Using Transaction STRUSTSSO2 in SAP System >= 4.6C (SAP Library

Using Transaction STRUSTSSO2 in SAP System >= 4.6C

Procedure

Import public-key certificate of Portal Server to component system's certificate list and add Portal Server to ACL of component system

Both of these steps can be performed with transaction STRUSTSSO2, which is an extended version of transaction STRUST. For detailed documentation on transaction STRUST, see the Web Application Server documentation under Security ® Trust Manager.

Note that if you want to connect more than one Portal Server to the SAP System, you must configure one of the Portal Servers as described in Using More Than One Portal.

1. In the SAP System, start transaction STRUSTSSO2.

A screen with the following layout appears.

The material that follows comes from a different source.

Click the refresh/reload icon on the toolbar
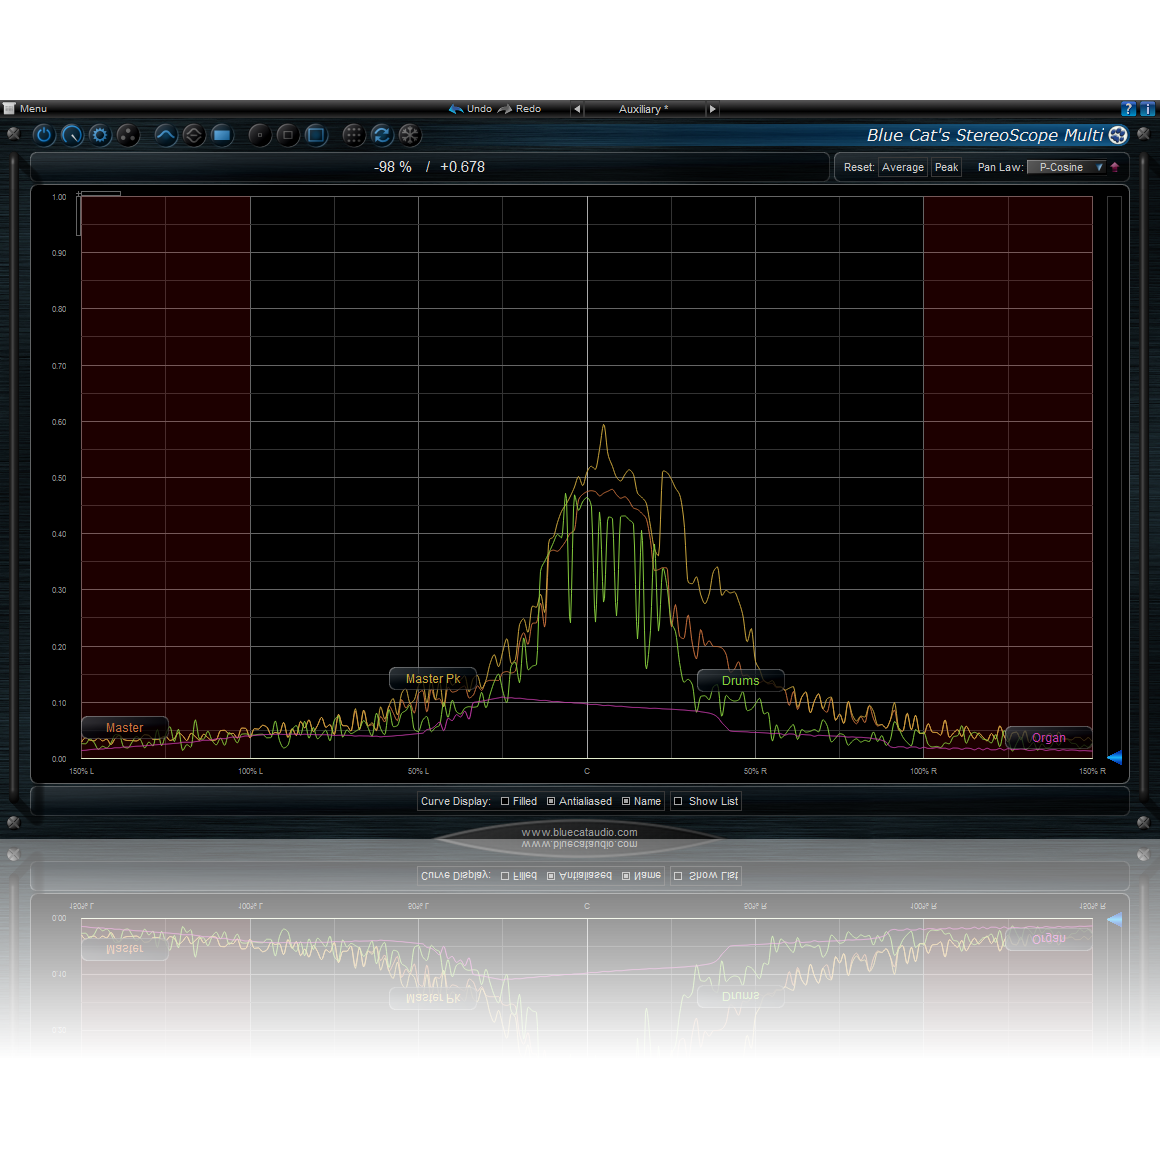 382,135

The PSE status frame on the left displays the PSEs that are defined for the system.

The PSE maintenance section on the top right displays the PSE information for the PSE selected in the PSE status frame.

Below that, the certificate section displays certificate information for a certificate that you have selected or imported.

The Single Sign-On ACL section on the bottom right displays the entries in the ACL of the system.

Note that the layout of the transaction will vary slightly, depending on the release of the SAP System.

2. In the PSE status frame on the left, choose the system PSE.

3. In the certificate section, choose Import Certificate.

The Import Certificate screen appears.

4. Choose the File tab.

5. In the File path field, enter the path of the verify.der file on the Portal Server. Typically this is <servlet-engine>\irj\WEB-INF\plugins\portal\services\usermanagement\data.

6. Set the file format to DER coded and confirm.

7. In the Trust Manager, choose Add to PSE.

8. Choose Add to ACL, to add the Portal Server to the ACL list.

9. In the dialog box that appears, enter 'WP3' as System ID and '000' as Client. These are the default values for these parameters.

Normally you only need to change these default values if you are entering more than one Portal Server in the ACL. For more information, see Using More Than One Portal.

The other values are taken from the certificate.

10. Save your entry.

11. Do not forget to set profile parameters and ITS service parameters as described in Configuring SAP Systems to Accept and Verify SAP Logon Tickets.

Result

The SAP component systems are able to accept SAP logon tickets and verify the Portal Server's digital signature when they receive a logon ticket from a user.